*EXERCISE DIRECTIONS:*
Write each line of the listing below as one string in a JSON list, skipping blank lines. Leave the pictures out of your answer.

*Source data:*
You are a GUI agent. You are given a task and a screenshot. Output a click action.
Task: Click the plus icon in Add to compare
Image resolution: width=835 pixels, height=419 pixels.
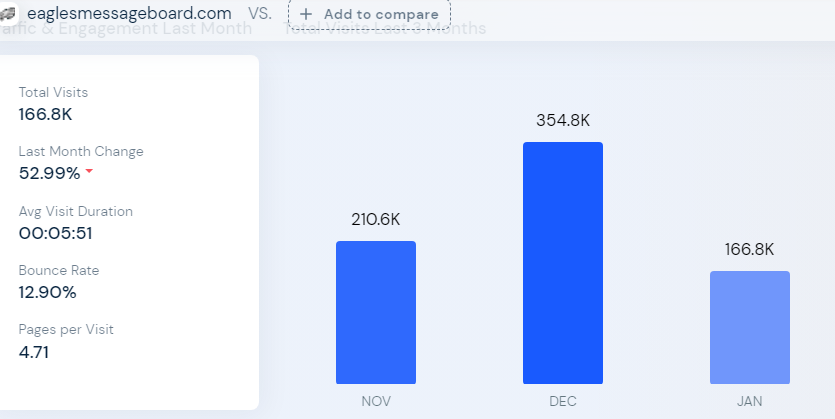tap(306, 15)
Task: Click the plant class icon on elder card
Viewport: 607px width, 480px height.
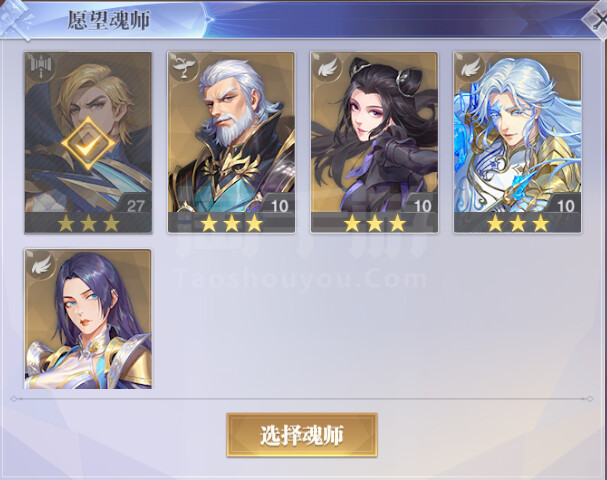Action: pos(183,67)
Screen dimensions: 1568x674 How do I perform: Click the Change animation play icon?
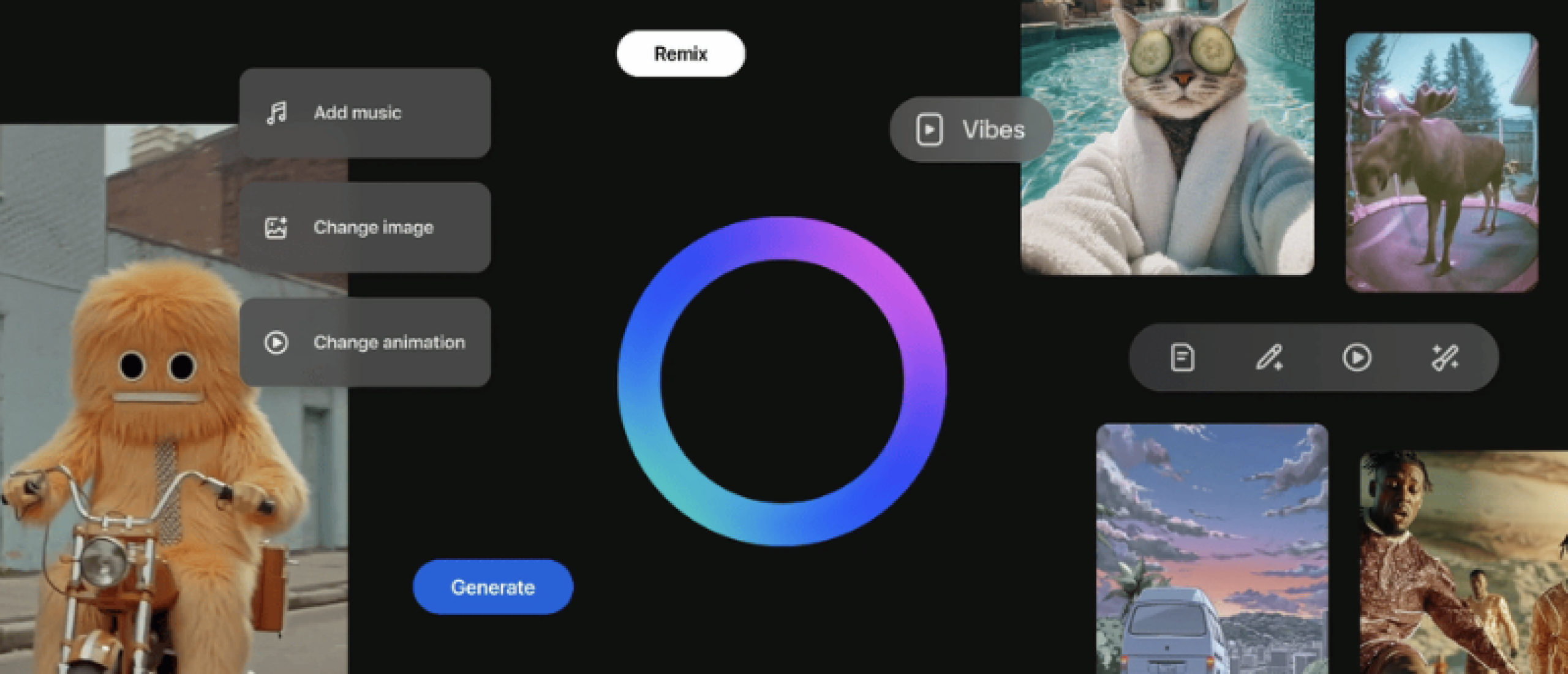276,342

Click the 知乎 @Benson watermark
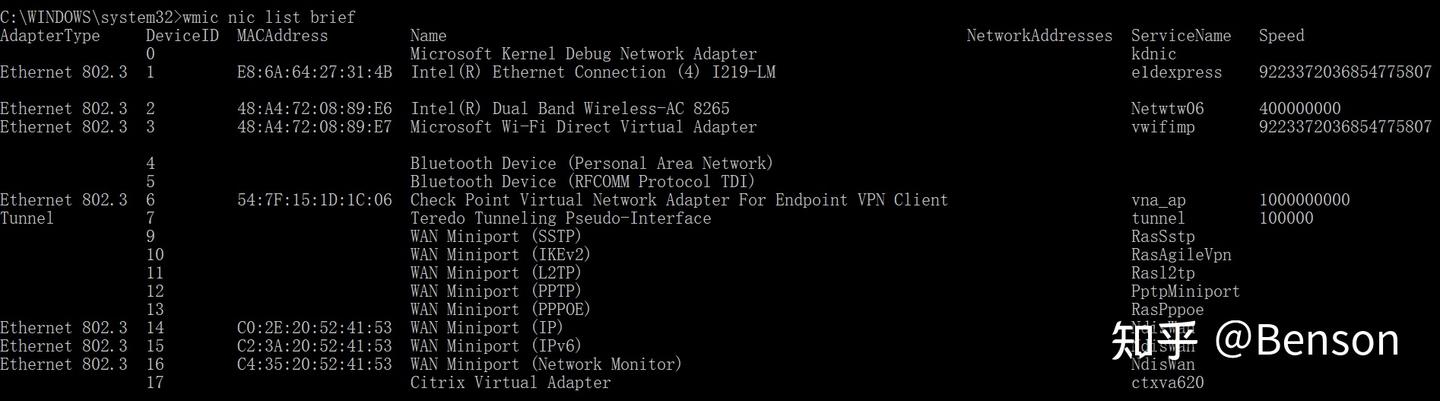click(1255, 340)
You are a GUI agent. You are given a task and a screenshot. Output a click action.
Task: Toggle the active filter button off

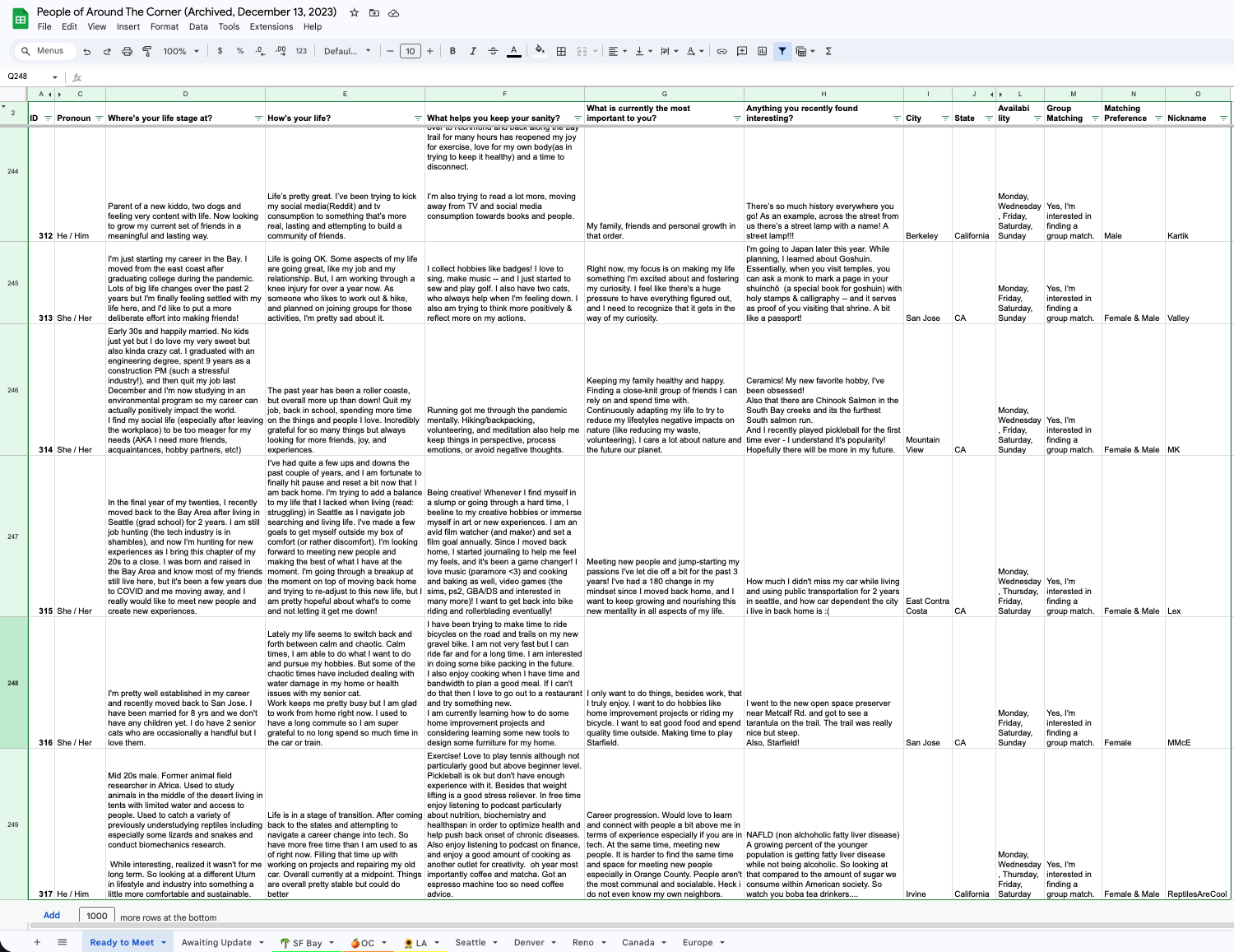(x=782, y=51)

*WRITTEN ANSWER:*
[
  "You are a GUI agent. You are given a task and a screenshot. Output a click action.",
  "Task: Click the plus icon in Add to compare",
  "Image resolution: width=835 pixels, height=419 pixels.",
  "tap(306, 15)",
  "Task: Click the plant class icon on elder card",
  "Viewport: 607px width, 480px height.",
  "Action: pos(183,67)",
  "Screen dimensions: 1568x674 How do I perform: Click the Change animation play icon?",
  "276,342",
  "Click the 知乎 @Benson watermark",
  "click(1255, 340)",
  "You are a GUI agent. You are given a task and a screenshot. Output a click action.",
  "Task: Toggle the active filter button off",
  "(x=782, y=51)"
]